■ ABOUT THIS TASK
Reproduce the lines below exactly, from the one containing "Open the Default file locking dropdown" through the one containing "Expand the projection", both included. Leave out any pictures.

[[ INPUT FOR THIS TASK, beginning ]]

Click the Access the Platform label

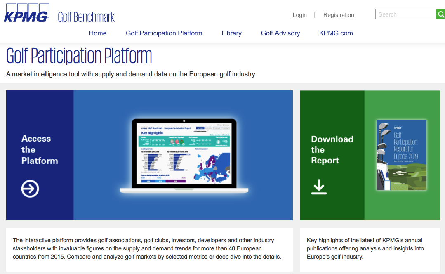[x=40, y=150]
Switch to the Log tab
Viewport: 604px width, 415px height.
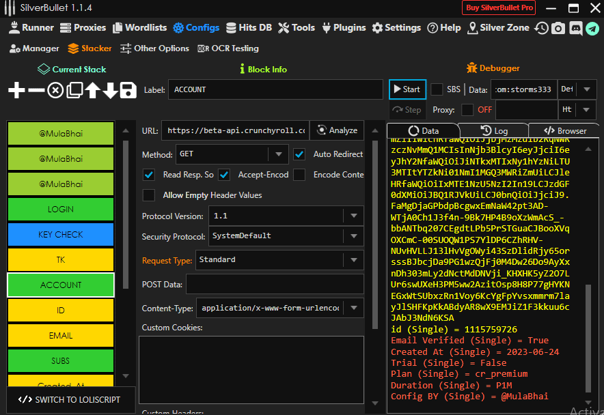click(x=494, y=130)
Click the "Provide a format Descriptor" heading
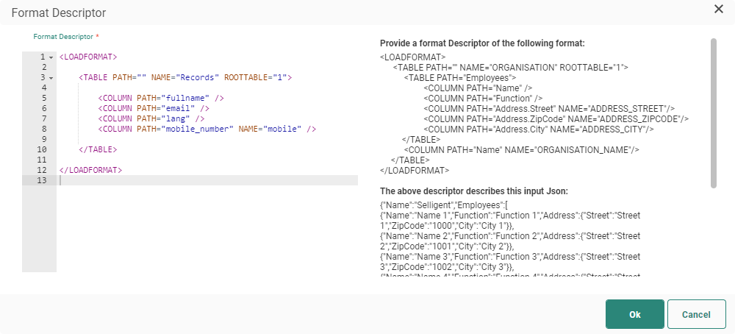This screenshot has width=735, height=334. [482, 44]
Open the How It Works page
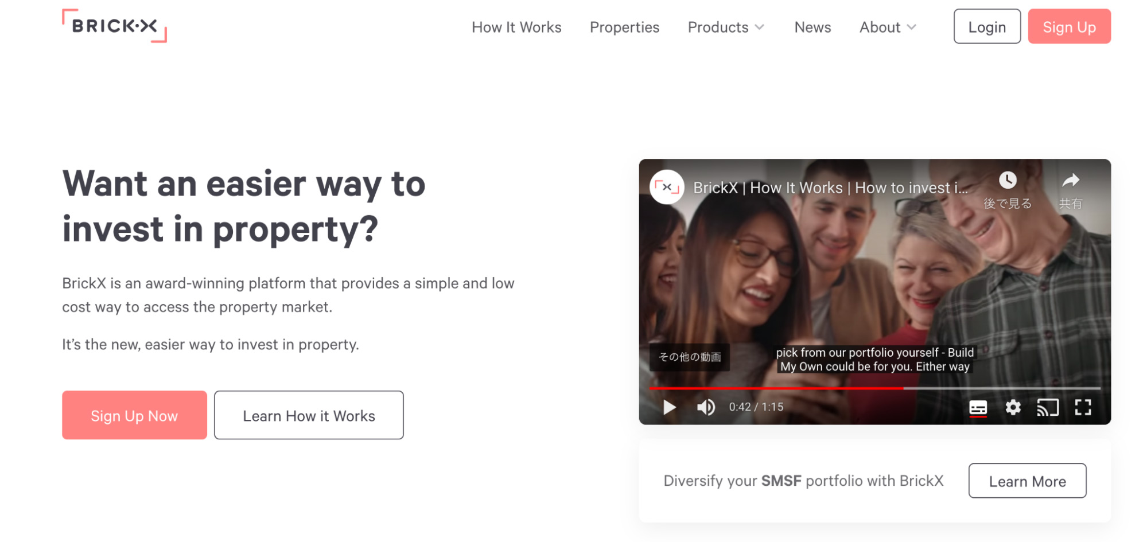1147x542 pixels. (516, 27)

[[ INPUT FOR THIS TASK, end ]]
[[ INPUT FOR THIS TASK, beginning ]]

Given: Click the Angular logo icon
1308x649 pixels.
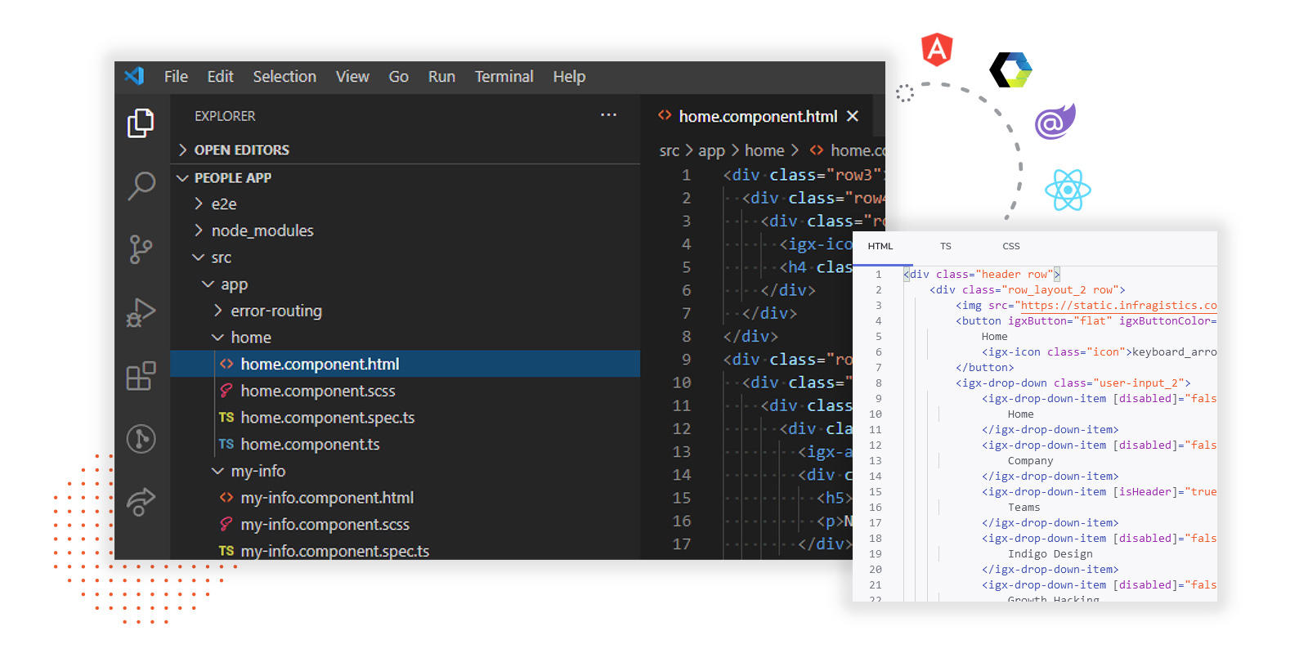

[[ INPUT FOR THIS TASK, end ]]
[[ INPUT FOR THIS TASK, beginning ]]

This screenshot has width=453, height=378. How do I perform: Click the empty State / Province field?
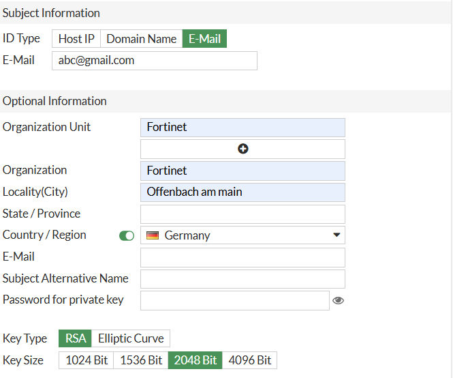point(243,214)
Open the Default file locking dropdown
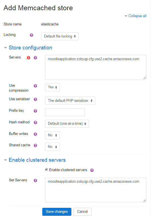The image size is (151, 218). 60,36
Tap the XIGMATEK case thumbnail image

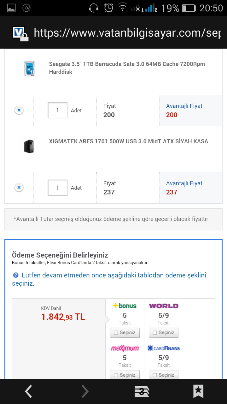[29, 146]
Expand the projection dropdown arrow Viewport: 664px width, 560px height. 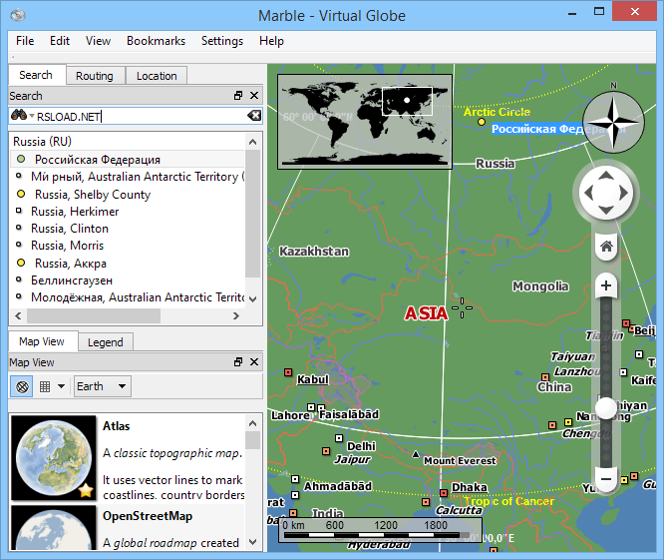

[[ INPUT FOR THIS TASK, end ]]

■ SOLUTION
Open the Default file locking dropdown
The image size is (151, 218). 60,36
Tap the XIGMATEK case thumbnail image

[29, 146]
Expand the projection dropdown arrow Viewport: 664px width, 560px height. 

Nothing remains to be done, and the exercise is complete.